Ada Lopez, Senior Manager, Product Diversity Office & Marine Rabeyrin, EMEA Education Segment Director at Lenovo write exclusively for NODE.
International Women’s Day offers a chance to reflect on a pressing issue in technology: gender bias in artificial intelligence (AI) systems. There has been progress in the tech industry on this topic, with a growing awareness of the issue and measures to deal with it, but much remains to be done. With AI systems becoming ubiquitous in everyday life (and deciding who gets everything, from healthcare to credit), it’s never been more urgent to root out bias. Dealing with this requires organisations to listen to the voices of women, and to create forums where women’s perspectives can be heard.

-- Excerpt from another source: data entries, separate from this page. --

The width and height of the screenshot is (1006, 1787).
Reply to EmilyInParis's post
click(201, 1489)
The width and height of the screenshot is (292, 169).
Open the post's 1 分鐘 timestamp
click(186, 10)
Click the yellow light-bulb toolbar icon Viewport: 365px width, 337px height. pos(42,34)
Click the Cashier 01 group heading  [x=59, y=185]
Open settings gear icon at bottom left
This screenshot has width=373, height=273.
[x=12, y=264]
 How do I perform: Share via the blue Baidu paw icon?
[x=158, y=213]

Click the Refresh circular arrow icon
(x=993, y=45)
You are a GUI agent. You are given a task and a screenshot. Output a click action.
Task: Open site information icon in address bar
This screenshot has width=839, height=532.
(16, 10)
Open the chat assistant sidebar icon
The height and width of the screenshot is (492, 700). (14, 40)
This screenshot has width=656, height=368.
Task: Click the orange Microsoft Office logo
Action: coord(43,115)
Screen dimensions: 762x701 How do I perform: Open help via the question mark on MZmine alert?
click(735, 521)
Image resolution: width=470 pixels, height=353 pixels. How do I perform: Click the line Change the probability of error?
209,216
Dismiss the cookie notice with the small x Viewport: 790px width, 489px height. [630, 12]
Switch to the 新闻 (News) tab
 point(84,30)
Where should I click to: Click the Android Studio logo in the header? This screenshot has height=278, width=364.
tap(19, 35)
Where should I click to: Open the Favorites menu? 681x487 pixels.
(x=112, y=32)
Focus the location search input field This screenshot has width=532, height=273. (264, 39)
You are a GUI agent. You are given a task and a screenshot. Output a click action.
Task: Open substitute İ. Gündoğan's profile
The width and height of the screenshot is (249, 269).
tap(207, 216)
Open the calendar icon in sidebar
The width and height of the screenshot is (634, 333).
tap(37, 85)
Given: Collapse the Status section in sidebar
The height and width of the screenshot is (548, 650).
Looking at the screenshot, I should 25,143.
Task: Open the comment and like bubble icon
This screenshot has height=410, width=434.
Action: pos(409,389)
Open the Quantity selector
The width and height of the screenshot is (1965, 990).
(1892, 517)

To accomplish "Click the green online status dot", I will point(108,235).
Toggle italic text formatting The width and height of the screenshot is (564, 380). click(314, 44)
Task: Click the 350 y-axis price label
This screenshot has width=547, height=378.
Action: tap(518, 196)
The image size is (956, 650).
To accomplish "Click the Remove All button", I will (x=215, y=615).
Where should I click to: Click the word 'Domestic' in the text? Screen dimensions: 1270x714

Generative AI such as ChatGPT has sparked a wave of interest in AI technology, but many such systems contain biases which risk rolling back decades of progress in how women are depicted. For example, the AI art generator Stable Diffusion tends to generate images of light-skinned men when asked to depict a ‘person’, a recent University of Washington study showed. As similar tools become integrated into our lives, AI systems risk creating a whiter, more male future. To counter this, organisations must ensure women are at the forefront of dealing with gender bias, specifically in testing, overseeing and highlighting problems with AI systems.
Business leaders must not wait for government regulation, but act now to deliver strong governance, listening to women to mould a future in which AI helps further gender equality, rather than hinder it. Every organisation needs a place, such as Lenovo’s Women in AI group, where women feel free to discuss such issues. This is the time for women to raise their voices and be heard.
Designing unbiased AI
To design truly unbiased systems, gender bias has to be taken into consideration from the outset, and women must be involved at all levels. Gender diverse business units are an essential tool, and organisations must ensure they examine AI for diversity as closely as they would for privacy and security issues. With high-risk technologies such as AI, it pays to expand user testing for more diversity, so that the people testing the product are different from those designing it. Simply by doing this, much of the bias around AI can be minimised, and organisations can create better products. Such teams can learn from developing technology for people with disabilities, as examining one type of discrimination can help to understand how to deal with others.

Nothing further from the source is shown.